Second, unions can continue to harness Biden-era investments for growth. Even as federal labor policy takes a regressive turn, building and construction trades unions are seeking growth opportunities from the public investments made during the Biden administration. The Infrastructure Investment and Jobs Act (IIJA) and the Inflation Reduction Act (IRA) together represent hundreds of billions in new spending on clean energy, public transit, roads, bridges, broadband, and more. These projects are creating union jobs and opportunities for new organizing. 

Building and construction trades unions are leveraging these investments to secure project labor agreements, apprenticeship programs, and community workforce standards. These efforts can serve as a springboard for organizingThe good news is that, so far, the Republican majorities in Congress have not moved to repeal the IIJA or the IRA. The bad news is that the Trump Administration is unconstitutionally withholding legally appropriated funds under the IRA, at least, and job losses have already begun. The benefits to Republican-run states and Republican congressional districts may allow these laws to survive, but not without a struggle and some pain. 

Third, unions can innovate and create opportunities where the laws are not already stacked against them. One of the most inspiring and innovative efforts underway right now is the organizing of workers who were once thought unorganizable. In Massachusetts, Uber and Lyft drivers, with the help of the Service Employees International Union and the International Association of Machinists, won the right to organize and collectively bargain through a landmark state ballot initiative. This breakthrough challenges outdated assumptions about the limits of labor law and the feasibility of organizing online platform workers. New proposed legislation in California would allow rideshare drivers to organize and bargaining collectively, as well, despite Proposition 22 and past legal setbacks. 

Organizing in the online platform economy is not the only innovation being tested by the labor movement. Worker centers, members-only unions (like the Alphabet Union), and public-policy-based strategies like the California Fast Food Workers Union continue to offer the promise of breaking new ground and organizing more workers. These models provide support, advocacy, and a sense of collective power to workers who do not yet belong to a traditional union. They represent the frontier of a more inclusive and resilient labor movement. 

Conclusion

The American labor movement is under siege.

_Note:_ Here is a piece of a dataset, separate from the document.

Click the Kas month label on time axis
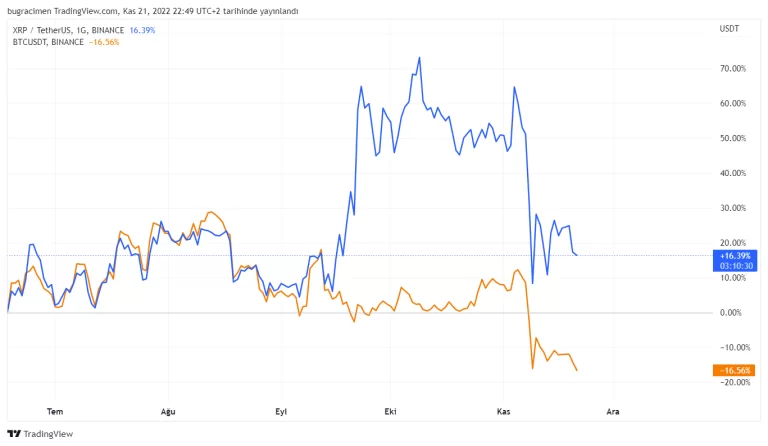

President Trump’s second-term agenda, backed by an emboldened business community, threatens to dismantle hard-won worker protections and weaken the democratic organizations that represent workers in the workplace, the community, and politics. The challenges are daunting and the moment filled with peril. 

History shows, however, that workers and their unions can rise up even in the darkest of times. From the depths of the Great Depression to the era of deindustrialization to the invention of new methods to deprive workers of their status as “employees” protected under law, workers have rebuilt power through persistence, creativity, and solidarity. There is no alternative but to organize—aggressively, strategically, and inclusively. That means fighting back at the federal level and in hostile states, growing in more favorable states, seizing opportunities where they arise, and building new models of worker representation for the 21st century. The peril is real, but so is the potential for a revitalized labor movement.